__Data provided__:
◇ ◇ ◇ ◇ ◇ ◇ ◇

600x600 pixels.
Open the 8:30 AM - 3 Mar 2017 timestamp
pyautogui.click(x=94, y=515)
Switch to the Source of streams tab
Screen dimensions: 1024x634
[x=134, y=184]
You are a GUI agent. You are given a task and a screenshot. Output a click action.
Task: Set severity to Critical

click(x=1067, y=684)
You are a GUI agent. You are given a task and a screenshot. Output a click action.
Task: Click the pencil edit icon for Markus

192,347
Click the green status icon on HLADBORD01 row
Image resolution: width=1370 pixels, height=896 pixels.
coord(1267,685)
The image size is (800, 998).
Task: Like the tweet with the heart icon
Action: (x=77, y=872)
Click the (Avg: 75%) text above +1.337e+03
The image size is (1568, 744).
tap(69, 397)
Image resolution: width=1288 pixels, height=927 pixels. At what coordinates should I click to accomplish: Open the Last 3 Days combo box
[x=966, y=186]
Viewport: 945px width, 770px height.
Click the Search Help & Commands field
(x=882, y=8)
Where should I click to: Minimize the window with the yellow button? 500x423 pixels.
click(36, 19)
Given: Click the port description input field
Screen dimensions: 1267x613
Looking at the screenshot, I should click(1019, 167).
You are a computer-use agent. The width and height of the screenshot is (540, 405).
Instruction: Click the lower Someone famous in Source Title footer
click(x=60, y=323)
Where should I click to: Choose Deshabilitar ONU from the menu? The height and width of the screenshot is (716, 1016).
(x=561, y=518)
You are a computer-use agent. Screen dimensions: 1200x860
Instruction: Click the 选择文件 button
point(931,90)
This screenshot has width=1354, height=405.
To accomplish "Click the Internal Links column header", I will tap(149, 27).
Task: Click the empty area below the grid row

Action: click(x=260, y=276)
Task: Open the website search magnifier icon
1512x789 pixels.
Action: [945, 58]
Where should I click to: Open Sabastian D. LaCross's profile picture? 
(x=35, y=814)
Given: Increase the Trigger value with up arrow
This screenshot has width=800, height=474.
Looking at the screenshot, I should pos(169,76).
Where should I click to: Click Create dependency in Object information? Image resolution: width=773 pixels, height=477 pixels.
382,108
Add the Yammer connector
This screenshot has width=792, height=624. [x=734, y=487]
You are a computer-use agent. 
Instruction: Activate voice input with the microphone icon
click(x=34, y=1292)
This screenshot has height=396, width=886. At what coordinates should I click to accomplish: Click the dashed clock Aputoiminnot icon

◇ ◇ ◇ ◇ ◇ ◇ ◇

__Brief__:
Copy out the rows word for word, from the start through the line that contains "Looking at the screenshot, I should click(1019, 167).", and include that line.

__Written response__:
600x600 pixels.
Open the 8:30 AM - 3 Mar 2017 timestamp
pyautogui.click(x=94, y=515)
Switch to the Source of streams tab
Screen dimensions: 1024x634
[x=134, y=184]
You are a GUI agent. You are given a task and a screenshot. Output a click action.
Task: Set severity to Critical

click(x=1067, y=684)
You are a GUI agent. You are given a task and a screenshot. Output a click action.
Task: Click the pencil edit icon for Markus

192,347
Click the green status icon on HLADBORD01 row
Image resolution: width=1370 pixels, height=896 pixels.
coord(1267,685)
The image size is (800, 998).
Task: Like the tweet with the heart icon
Action: (x=77, y=872)
Click the (Avg: 75%) text above +1.337e+03
The image size is (1568, 744).
tap(69, 397)
Image resolution: width=1288 pixels, height=927 pixels. At what coordinates should I click to accomplish: Open the Last 3 Days combo box
[x=966, y=186]
Viewport: 945px width, 770px height.
Click the Search Help & Commands field
(x=882, y=8)
Where should I click to: Minimize the window with the yellow button? 500x423 pixels.
click(36, 19)
Given: Click the port description input field
Screen dimensions: 1267x613
Looking at the screenshot, I should click(1019, 167).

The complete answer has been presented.